Loin de Kinshasa, Moïse Katumbi s’est aussi senti interpellé, au regard de la grande mobilisation du 29 septembre 2018. « Merci au peuple kinois d’être venu si nombreux au rendez-vous de l’opposition, rendons grâce à Dieu pour cette réussite ! Le temps de Kabila est terminé, le temps des parvenus est passé, place à de vraies élections, place à la mobilisation, place à l’unité », a écrit le président d’Ensemble pour le changement sur son compte twitter.

Après le grand meeting du 29 septembre, la majorité au pouvoir, désormais regroupée sous la bannière de Front commun pour le Congo (FCC), doit certainement avoir des insomnies. En effet, toutes ses manœuvres destinées à faire échec à ce rassemblement de l’opposition se sont soldées par un échec cuisant.

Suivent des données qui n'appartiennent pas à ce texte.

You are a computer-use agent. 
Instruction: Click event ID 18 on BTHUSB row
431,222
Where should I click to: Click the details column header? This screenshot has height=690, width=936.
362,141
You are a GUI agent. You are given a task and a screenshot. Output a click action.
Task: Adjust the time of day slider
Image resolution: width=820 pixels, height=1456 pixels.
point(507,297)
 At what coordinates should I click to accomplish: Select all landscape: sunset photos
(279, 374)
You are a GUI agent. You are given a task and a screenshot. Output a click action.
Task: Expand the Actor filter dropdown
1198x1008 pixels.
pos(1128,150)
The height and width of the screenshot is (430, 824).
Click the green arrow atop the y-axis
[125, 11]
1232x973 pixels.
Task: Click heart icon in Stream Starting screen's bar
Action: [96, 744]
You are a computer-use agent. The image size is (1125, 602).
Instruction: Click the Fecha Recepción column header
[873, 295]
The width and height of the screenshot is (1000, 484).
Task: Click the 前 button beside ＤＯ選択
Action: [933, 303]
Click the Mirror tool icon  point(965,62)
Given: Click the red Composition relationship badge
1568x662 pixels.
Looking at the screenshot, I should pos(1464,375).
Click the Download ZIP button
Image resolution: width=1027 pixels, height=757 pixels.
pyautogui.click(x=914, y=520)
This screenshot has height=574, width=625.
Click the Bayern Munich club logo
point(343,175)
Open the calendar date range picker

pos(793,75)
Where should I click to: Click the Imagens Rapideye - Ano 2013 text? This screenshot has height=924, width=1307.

Samedi dernier sur le boulevarda Triomphal, l’opposition s’est soudée autour d’un seul et unique idéal : la tenue de bonnes élections en décembre prochain, sans la machine à voter ni des fictifs répertoriés dans le fichier électoral de la Céni. La majorité au pouvoir, qui s’attendait à ce que l’opposition boycotte les élections du 23 décembre 2018, doit se mordre la langue. Elle n’a pas été servie.

L’opposition n’est pas prête à cautionner une parodie d’élections en décembre prochain. C’est la raison du resserrement de ses rangs, apparemment redoutable pour les gens d’en face. Le 29 septembre 2018 sur le boulevard Triomphal, un vent nouveau, plus que salvateur, a soufflé dans l’opposition. Tous les leaders ont juré de faire triompher la cause populaire en obtenant l’alternance démocratique à la fin de cette année. De quoi donner des raisons d’espérer à un peuple paupérisé et qui cherche impatiemment un point d’ancrage.